#### Task prompt:
Report how many lines of the records below contain the string "icon", giving only the number.

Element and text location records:

-- Begin --

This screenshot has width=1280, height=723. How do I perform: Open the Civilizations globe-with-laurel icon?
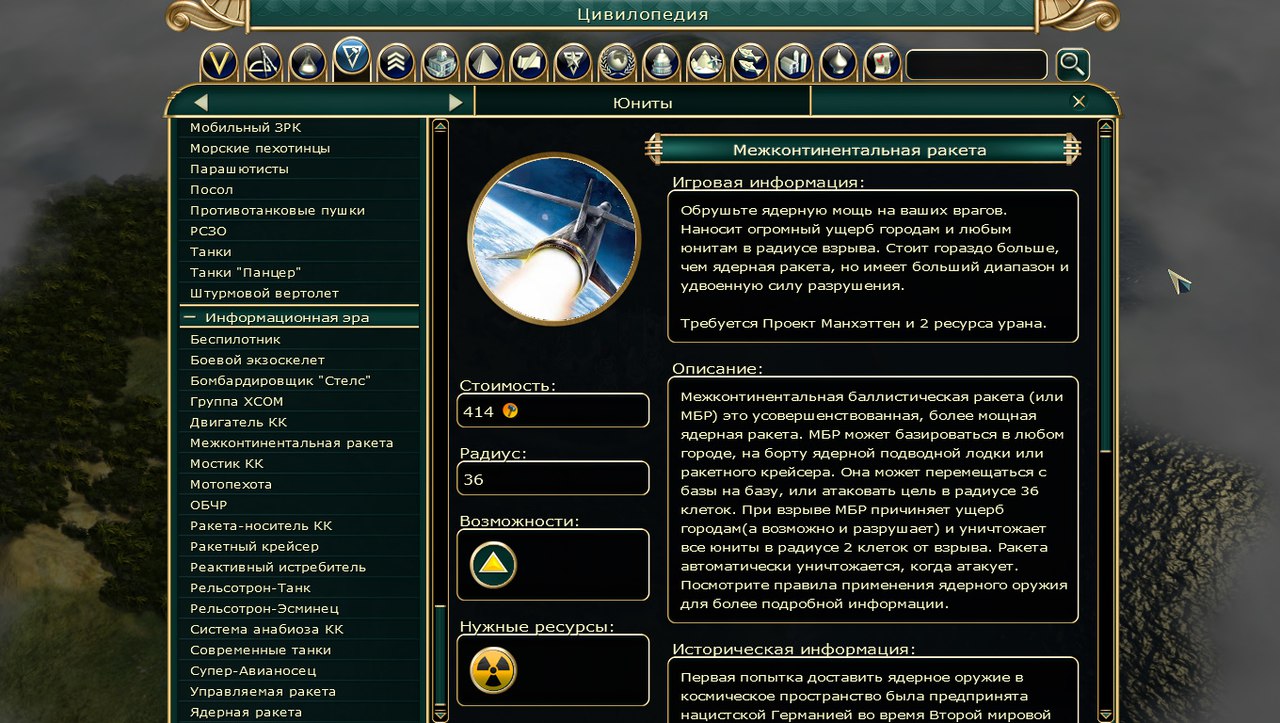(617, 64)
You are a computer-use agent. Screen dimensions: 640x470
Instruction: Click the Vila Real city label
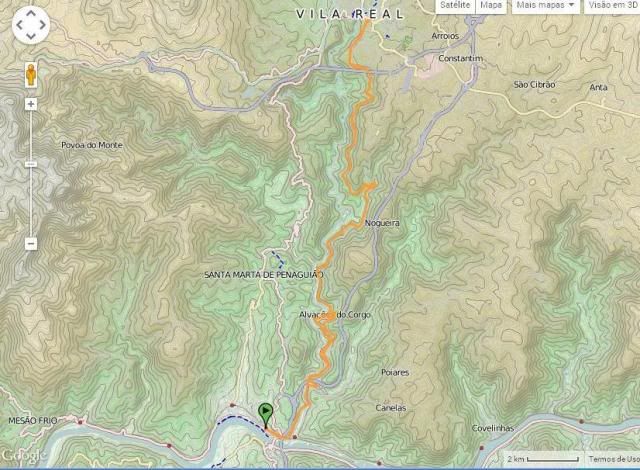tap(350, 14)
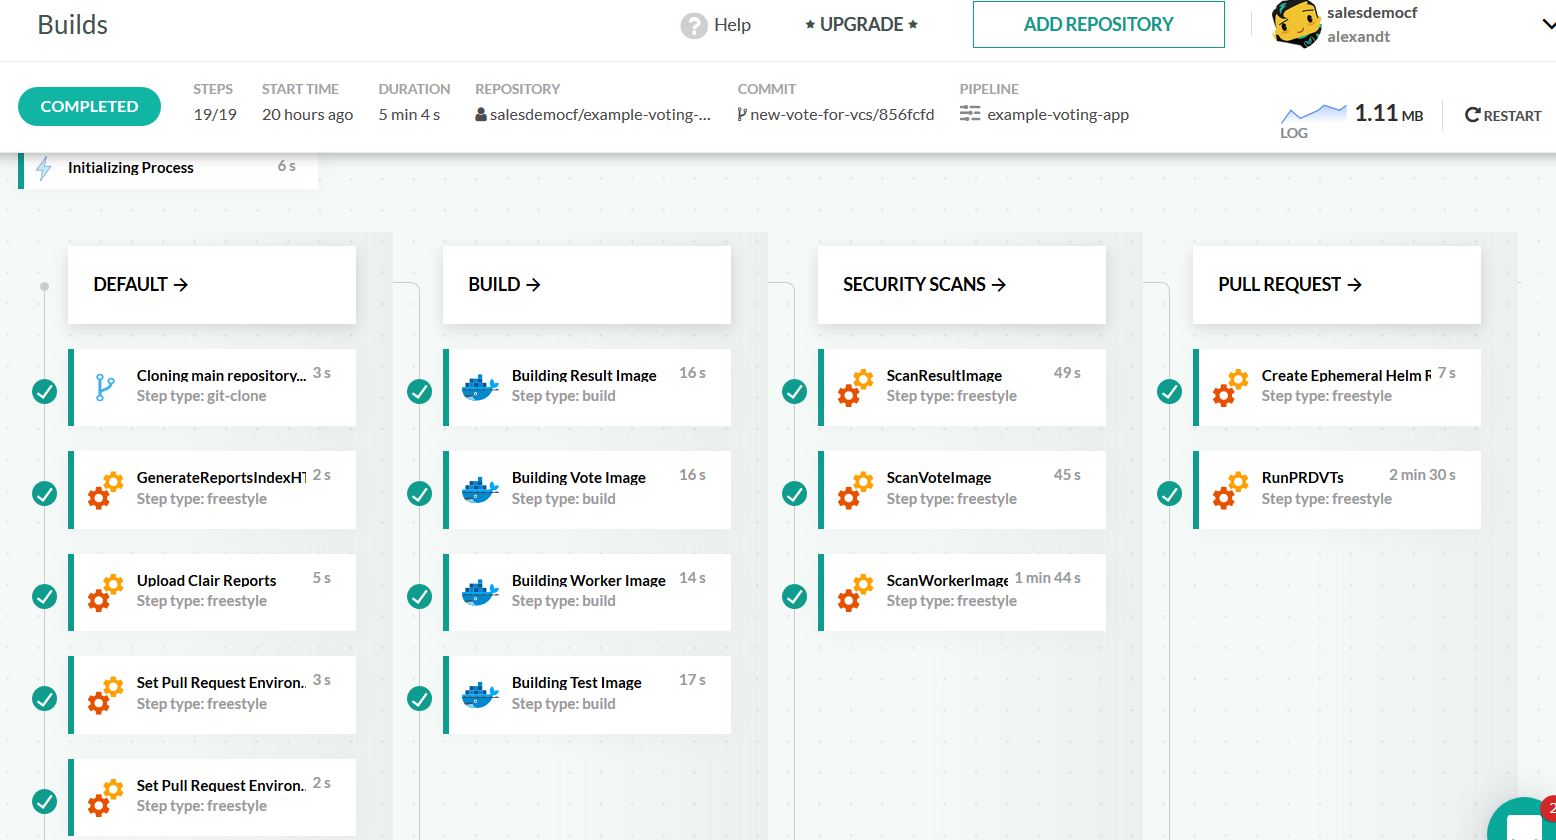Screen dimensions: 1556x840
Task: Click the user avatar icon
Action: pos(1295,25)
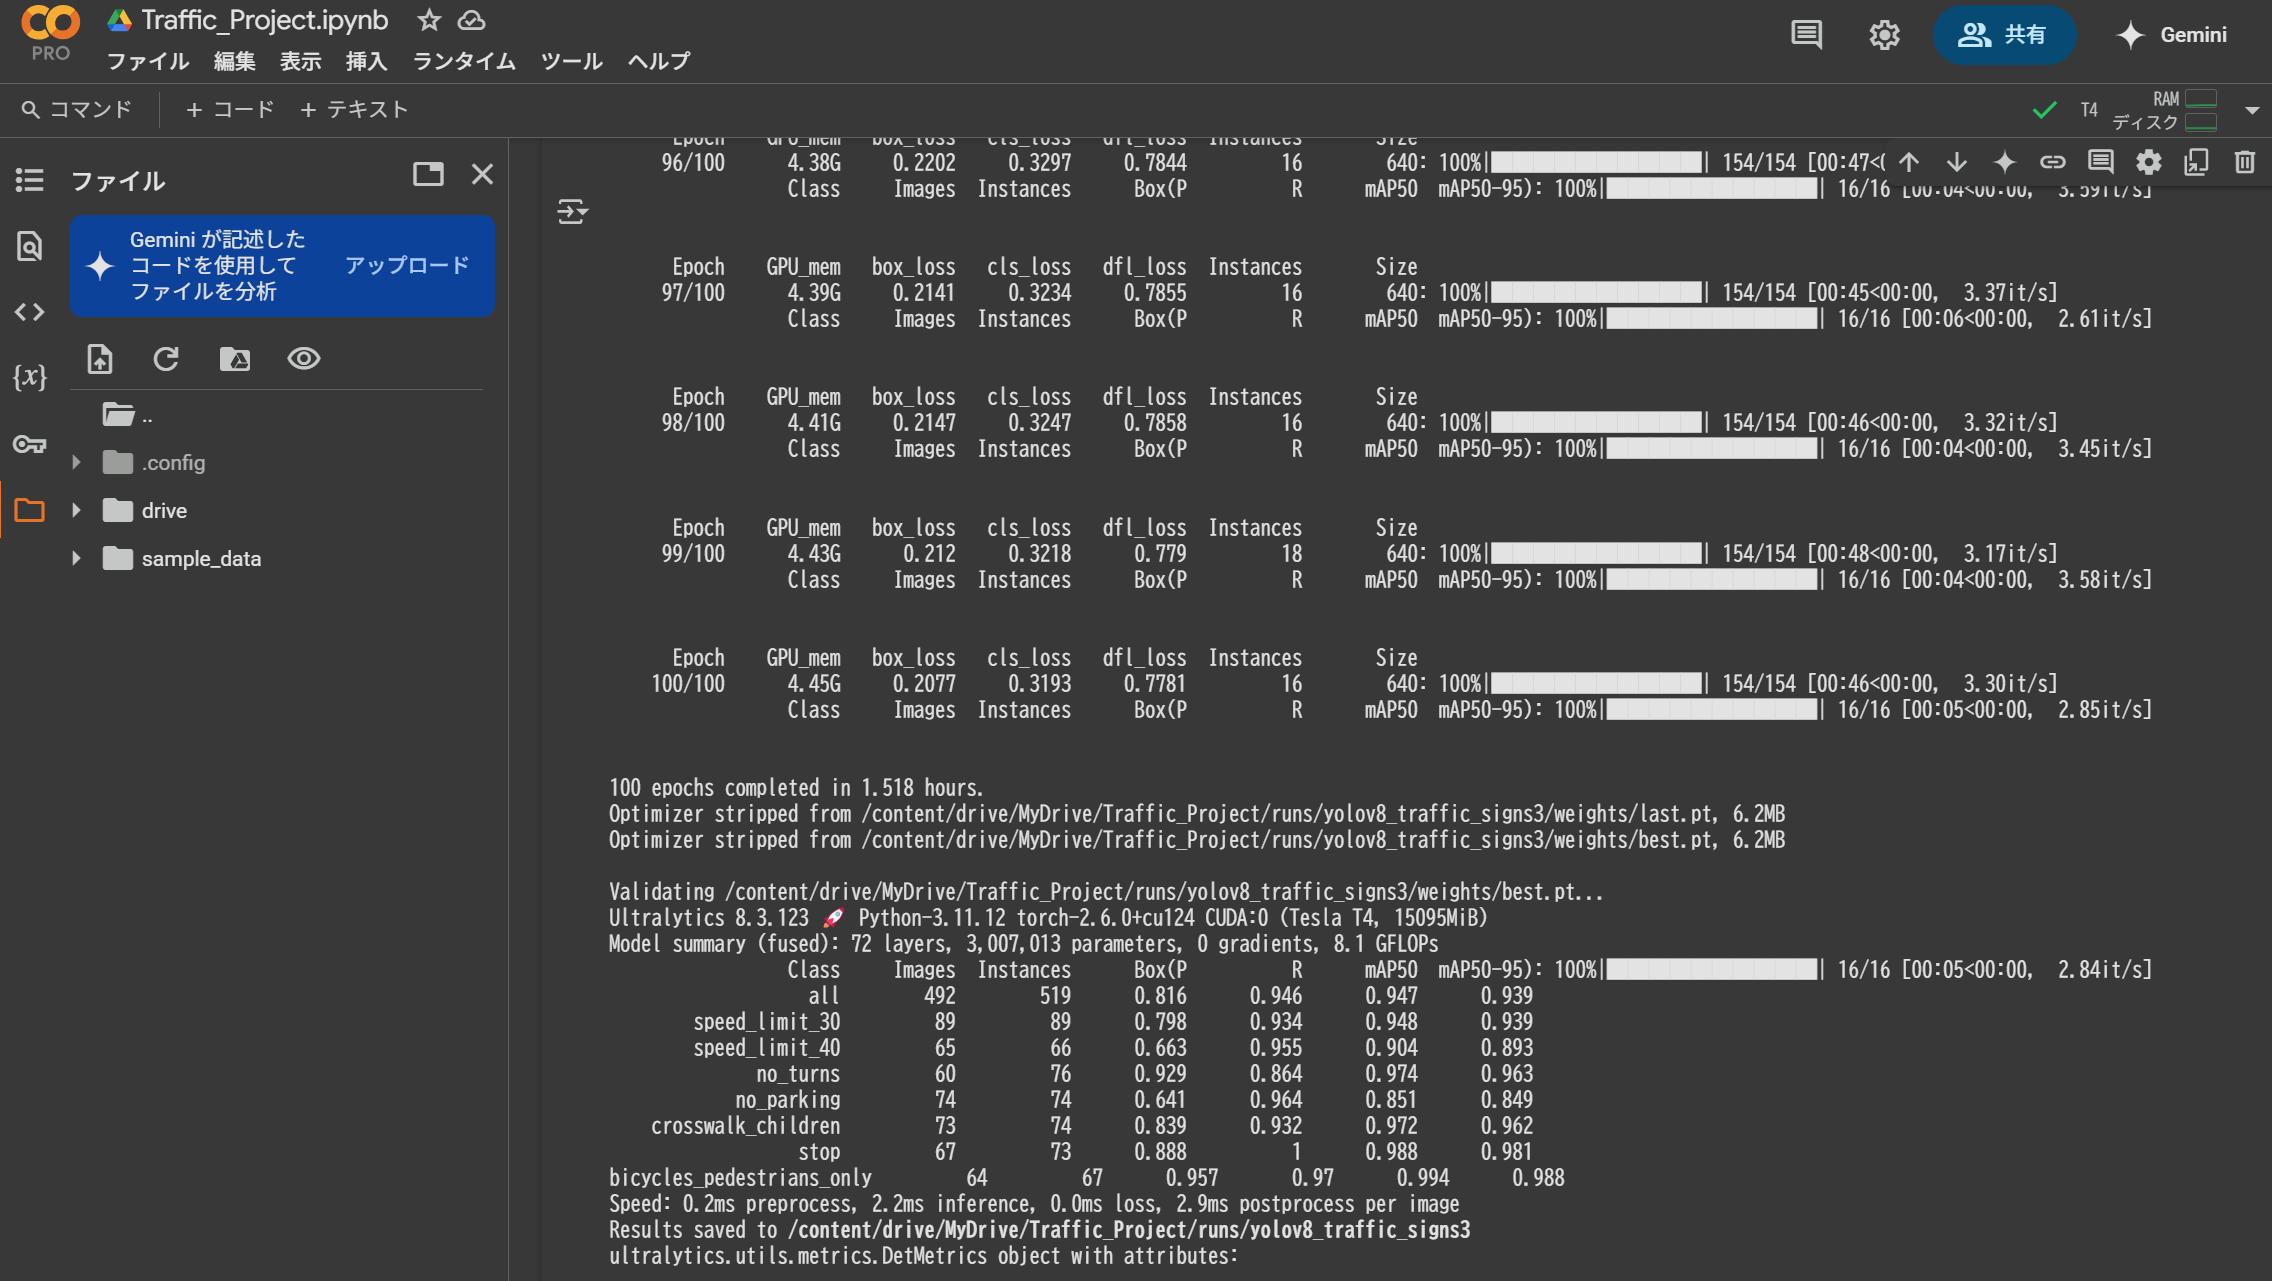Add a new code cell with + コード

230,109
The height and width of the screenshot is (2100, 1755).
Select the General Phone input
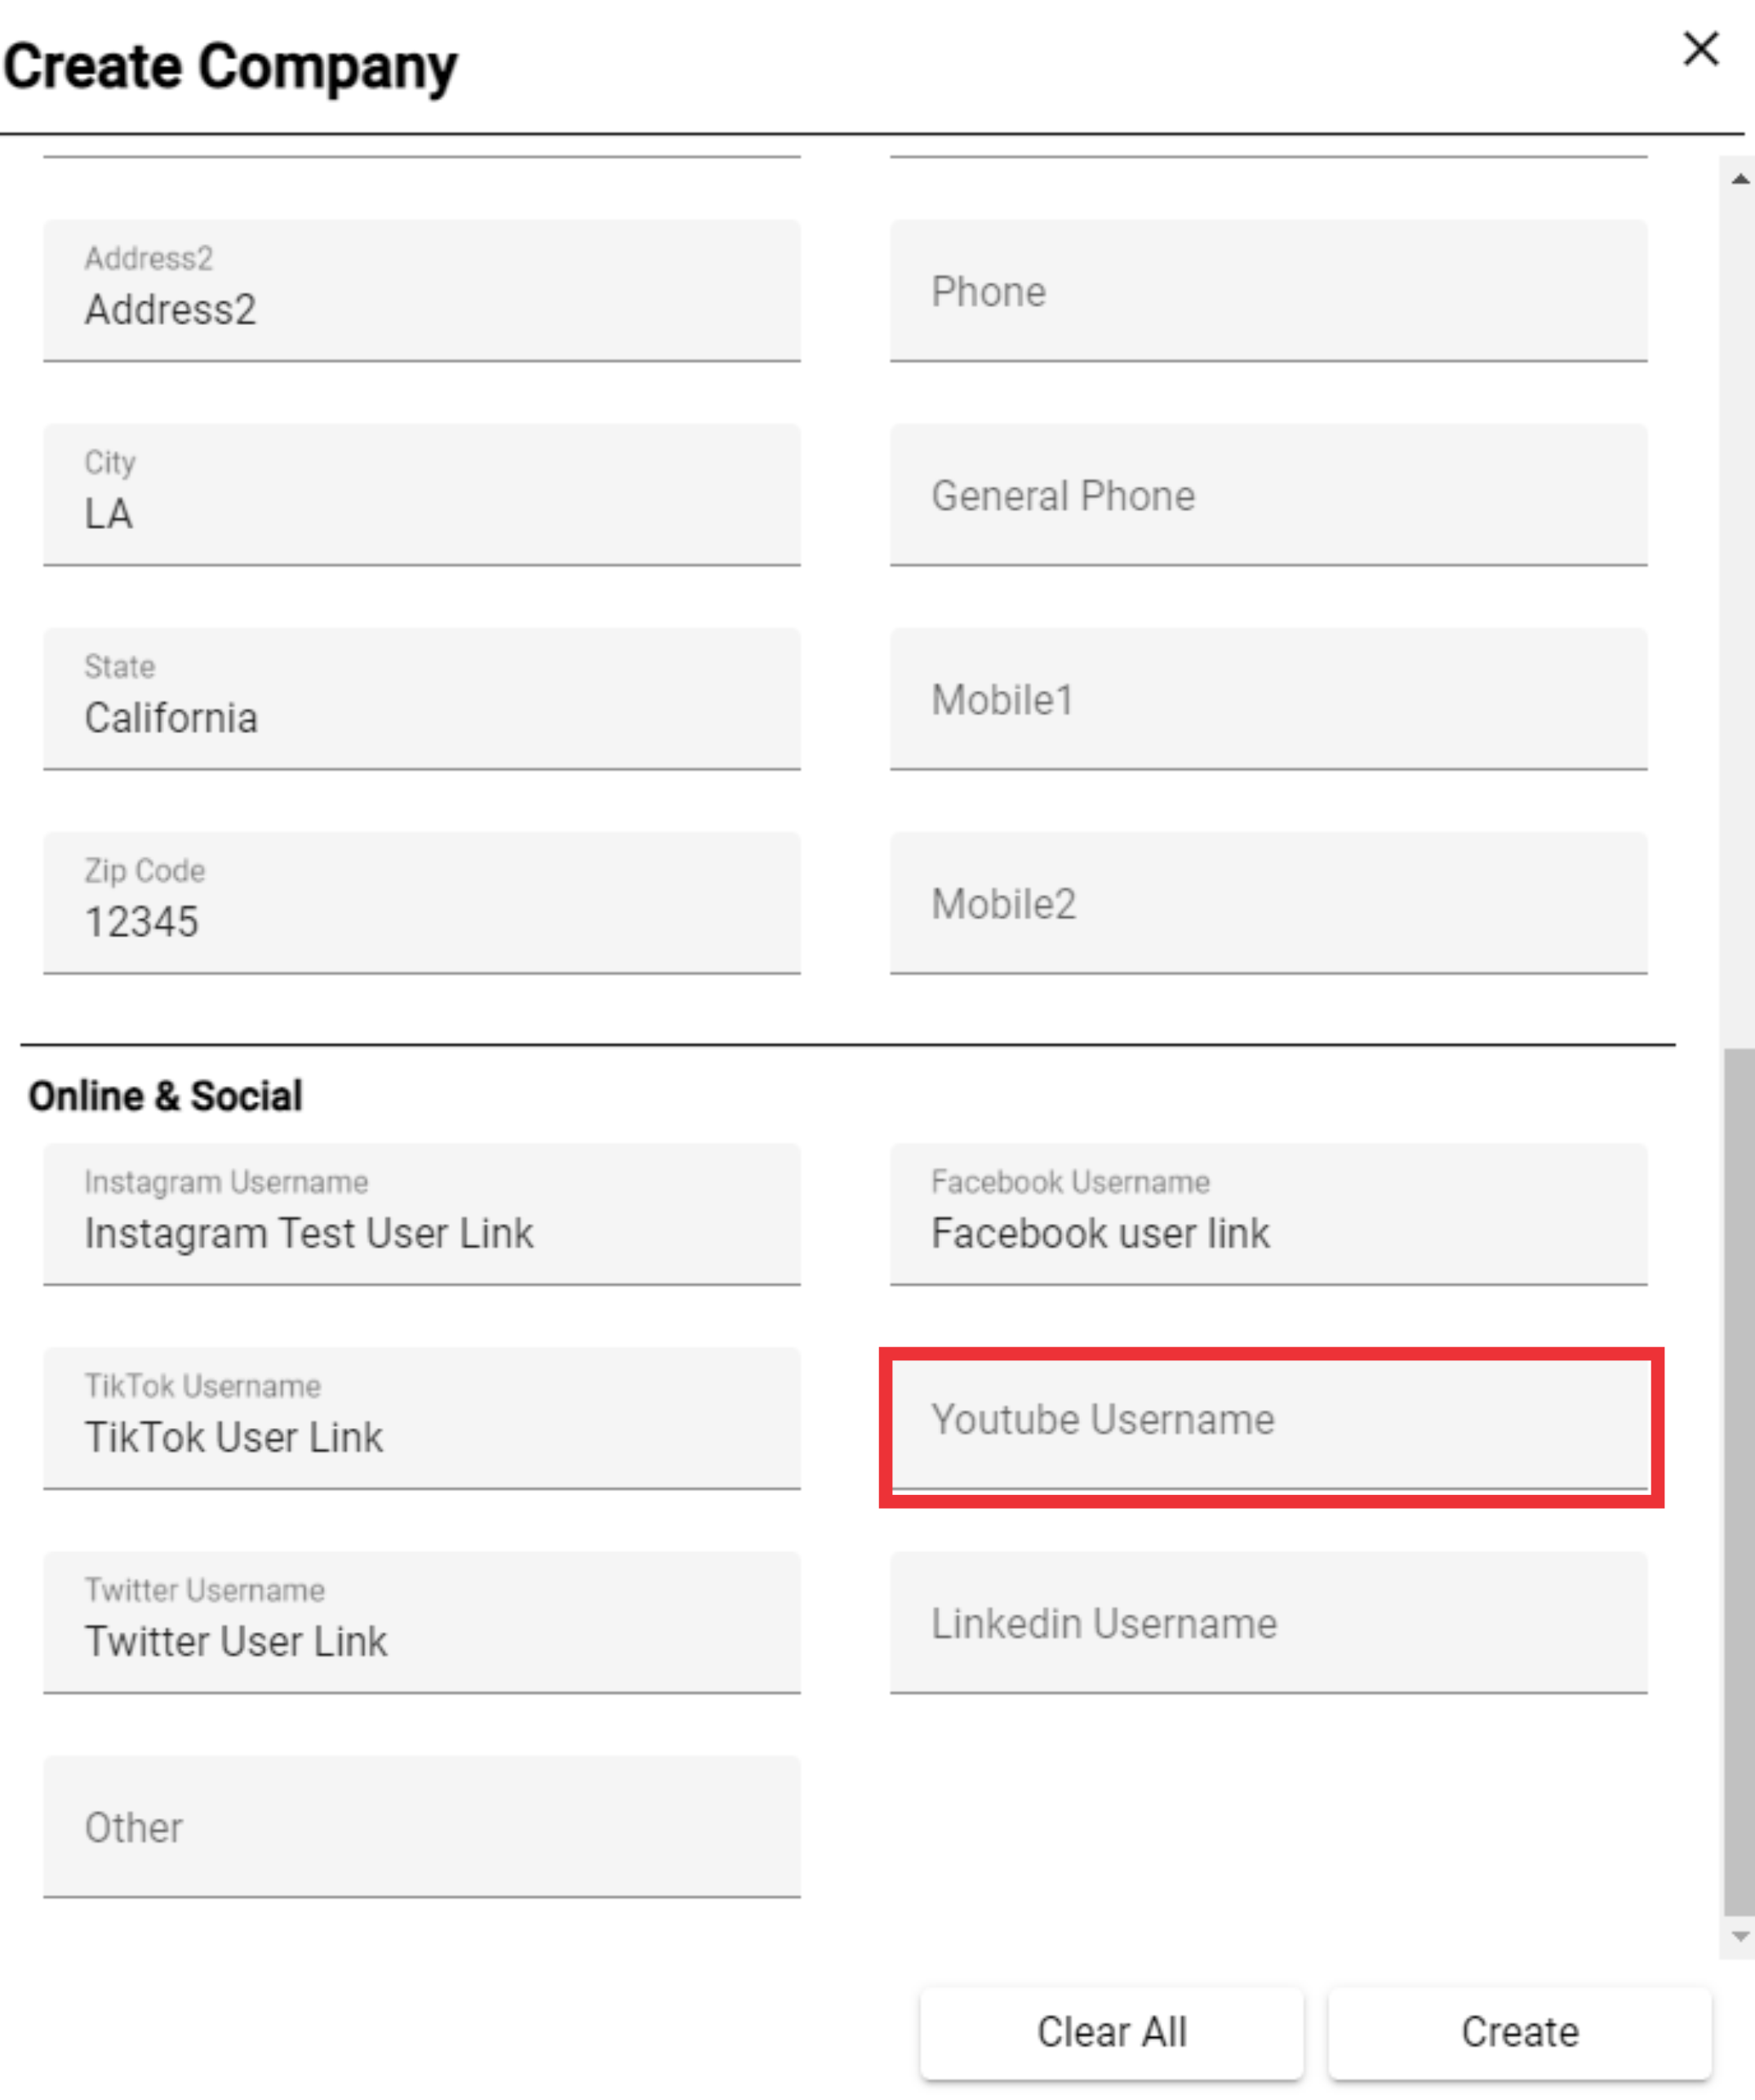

-- End --

#### Answer to this exercise:
2